While this announcement has been received with mixed feelings, there is nothing mixed about the impact at all! It has all been in one direction – general hike in prices – transportation, food, services – EVERYTHING!

General AI (Attendant Implications)

1.       Implications on the Economy

The removal of the subsidy is expected to provide the government with more funds to inject into the various sectors of the economy. This should, potentially, lead to economic growth. While economic growth is not dependent solely on the availability of funds (the subsidy removal has so far been reported to have resulted in an additional N1 trillion surplus for the federal government), the infrastructural development, cost of governance and other government policies are critical areas that aid economic growth. 

But generally speaking, the following are the immediate impacts of the subsidy removal by the federal government:

• Inflationary Pressure: The abrupt increase in fuel prices has directly affected the cost of transportation, which is a critical component of the overall cost structure for goods and services. As transportation costs rise, businesses pass on the burden to consumers, leading to higher prices. This surge in prices erodes the purchasing power of the populace and intensifies the hardship faced by the poor and vulnerable.
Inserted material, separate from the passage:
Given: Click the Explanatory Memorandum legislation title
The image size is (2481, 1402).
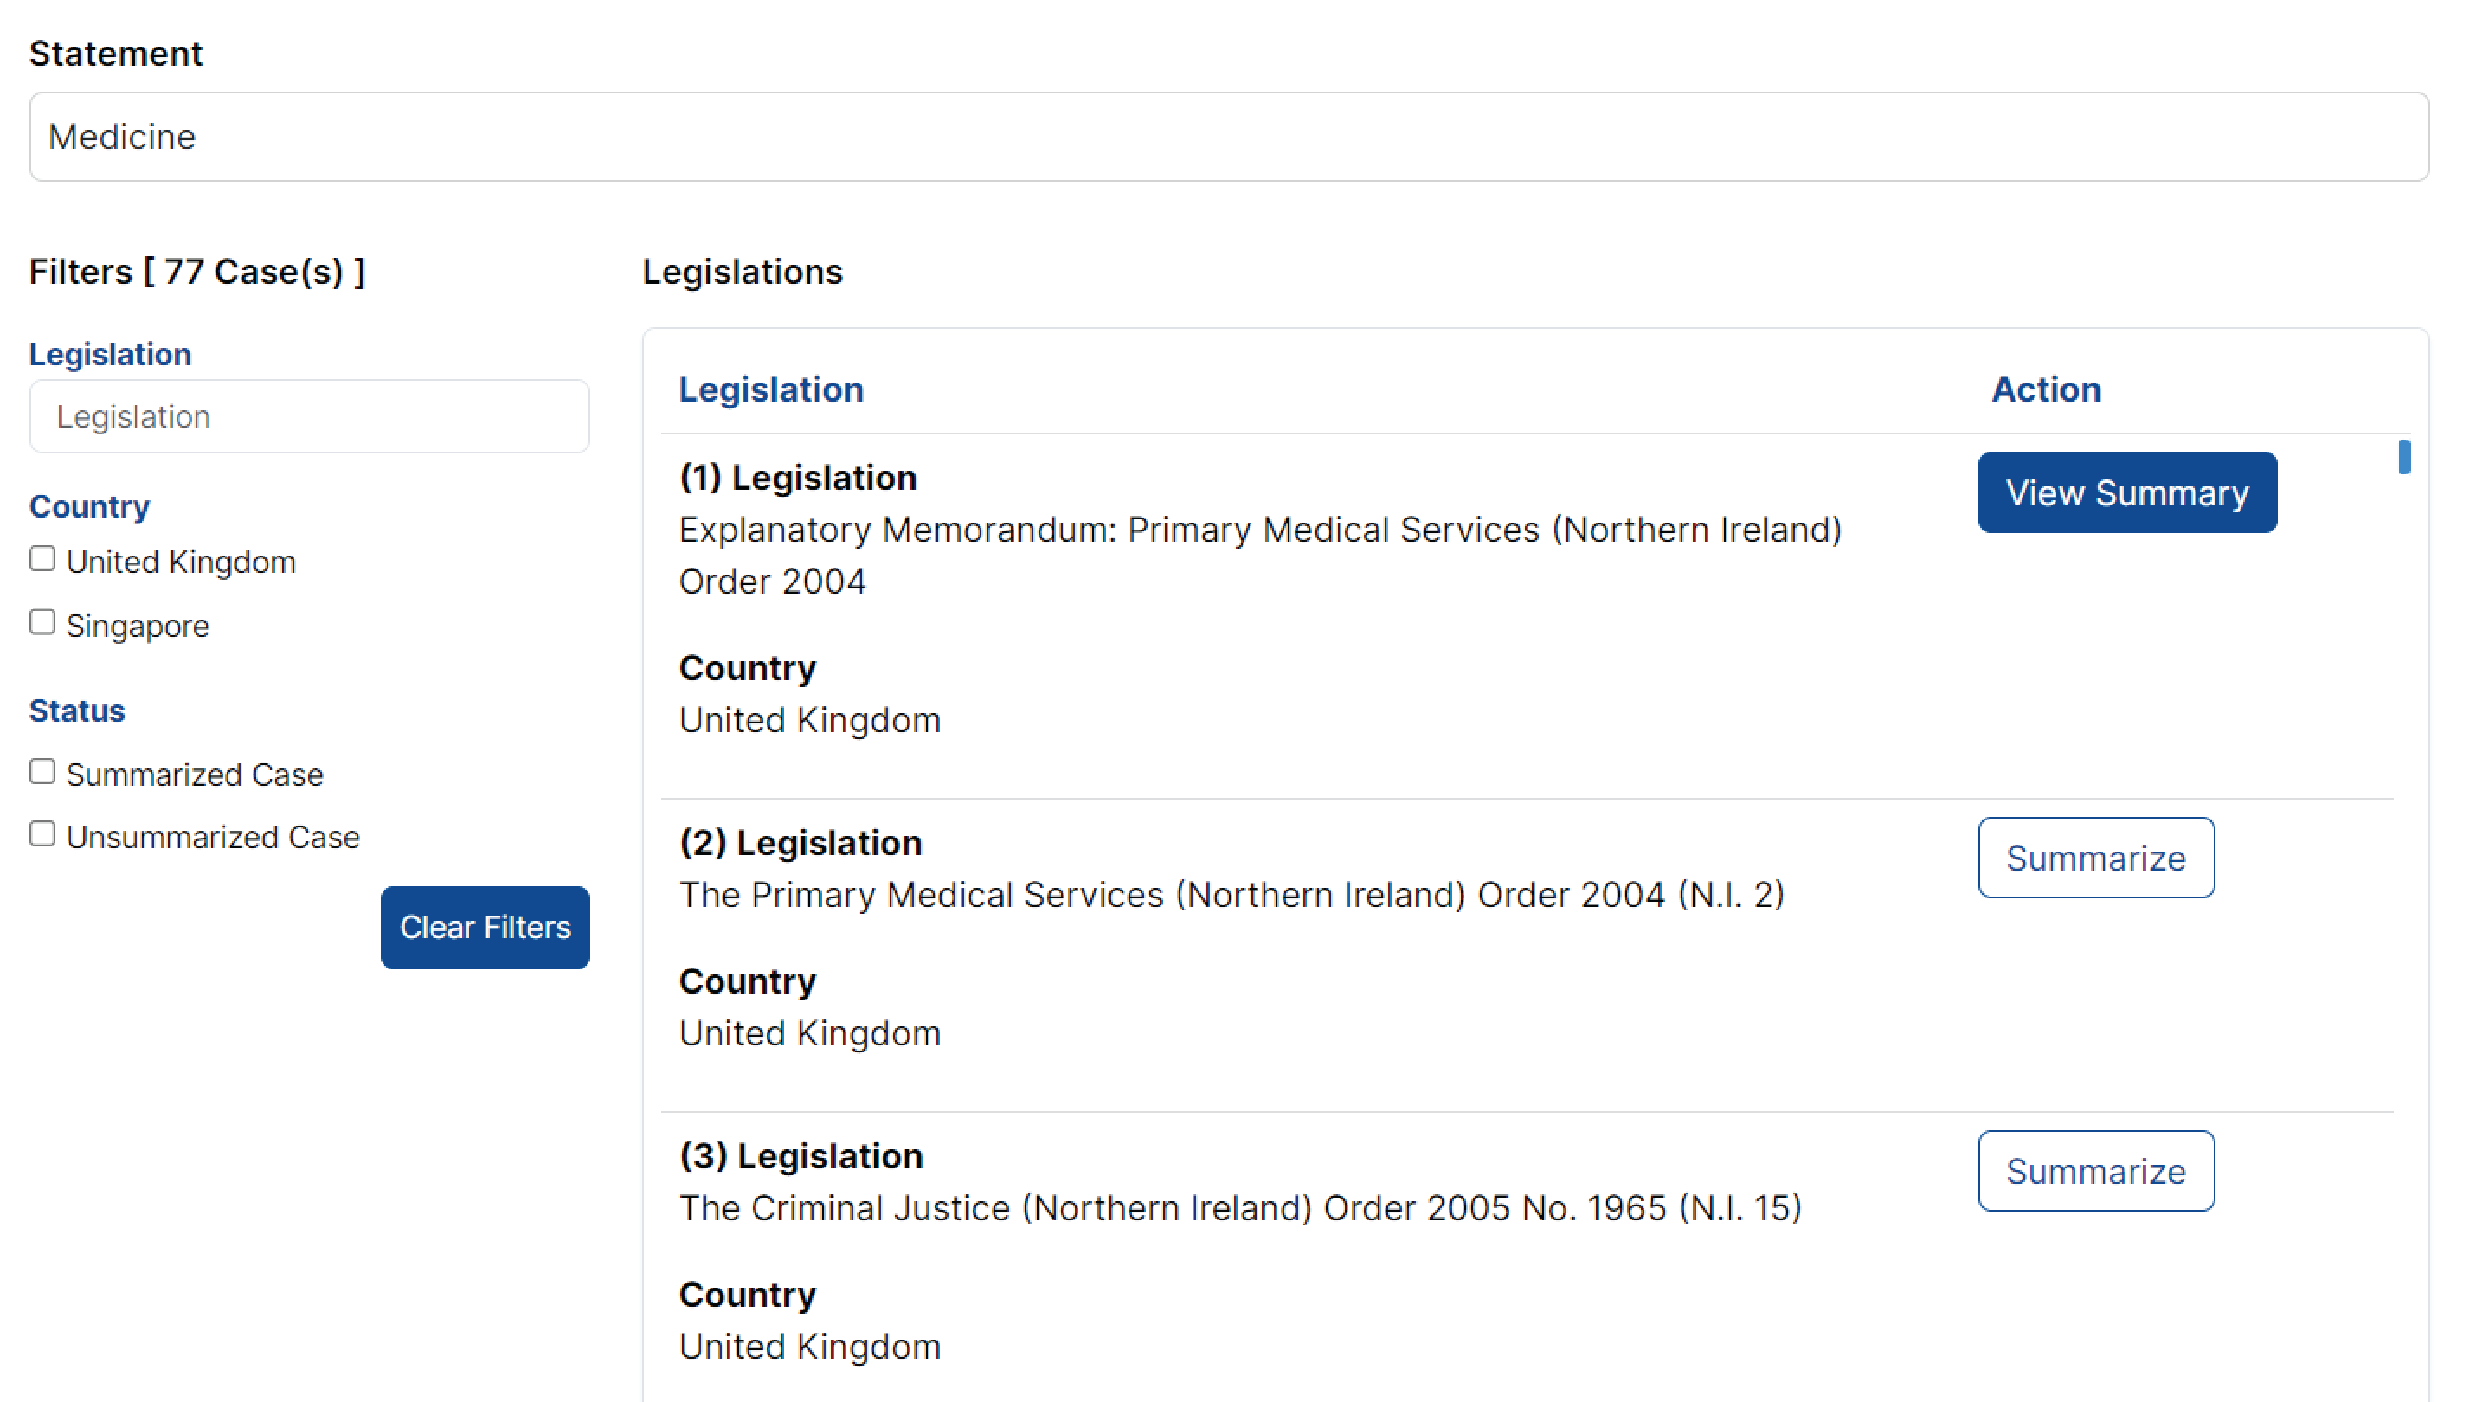Looking at the screenshot, I should (1260, 555).
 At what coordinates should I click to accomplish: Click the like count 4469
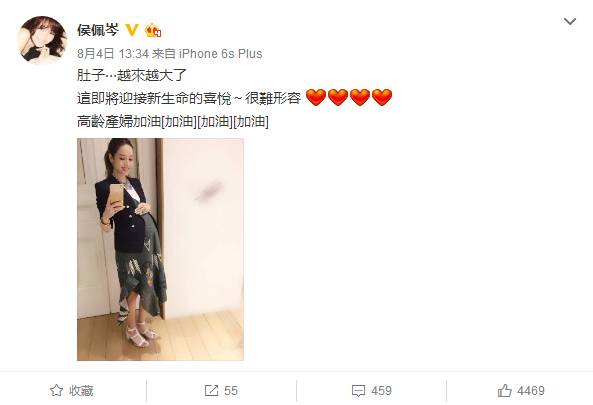pyautogui.click(x=531, y=391)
• Cost of Production: Businesses in Nigeria rely heavily on fuel to power their operations. The removal of subsidies has resulted in soaring fuel costs, amplifying production expenses for manufacturing, transportation, and agriculture industries. This increase in the cost of production diminishes business profitability and hinders potential investments in the economy.

• Investment Climate: Removal of subsidies can send positive signals to foreign investors and international financial institutions, demonstrating Nigeria’s commitment to economic reforms. This could potentially attract increased foreign direct investment (FDI) in the long run, stimulating economic growth and development. This is however subject to how other related issues are handled by the government

2.       Implications on the Society (the people)

• Socio-economic Disparities: This subsidy removal has disproportionately affected the lower-income segments of society. As fuel prices surge, it leads to a ripple effect on the overall cost of living, particularly for those who spend a significant portion of their income on basic necessities. The result is an exacerbation of socioeconomic disparities, widening the gap between the rich and the poor.

• Transportation Costs: Transportation in Nigeria is primarily powered by PMS. Therefore, any increase in fuel prices directly impacts transportation.  The increase in fuel prices therefore directly impacts transportation costs for daily commuters and businesses.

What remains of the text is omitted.